DIYARBAKIR, Turkey (Reuters) — Thousands of people have gathered for the funeral of Tahir Elçi, a Kurdish lawyer and human rights activist gunned down in Diyarbakır, which has been at the center of months of violence. Funerals were also held for the two policemen killed in the attack on November 28.
The Turkish prime minister, Ahmet Davutoglu, said on November 29 that the gun found next to Elçi’s body was the same weapon used in the attack on the police officers, as he vowed to catch the killers.
But Selahattin Demirtas, co-chair of the pro-Kurdish People’s Democratic party (HDP), cast doubt on whether those responsible would be exposed.

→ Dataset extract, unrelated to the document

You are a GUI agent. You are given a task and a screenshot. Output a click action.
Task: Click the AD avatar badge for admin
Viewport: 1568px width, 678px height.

“Our skepticism is fair as so many similar sufferings have taken place on our land in this past,” he said at the funeral. “We were never able to say goodbye to them with our minds at ease thinking those responsible will be caught.”
Police surveillance footage released on November 28 showed officers being shot at from inside a cab. Another video shows plainclothes police shooting at two men running in the direction where Elçi was believed to be.
Elçi, who died after speaking to journalists, was facing trial for saying the banned Kurdistan Workers party (PKK) was not a terrorist organization, as the government describes it. He had, however, denounced PKK violence.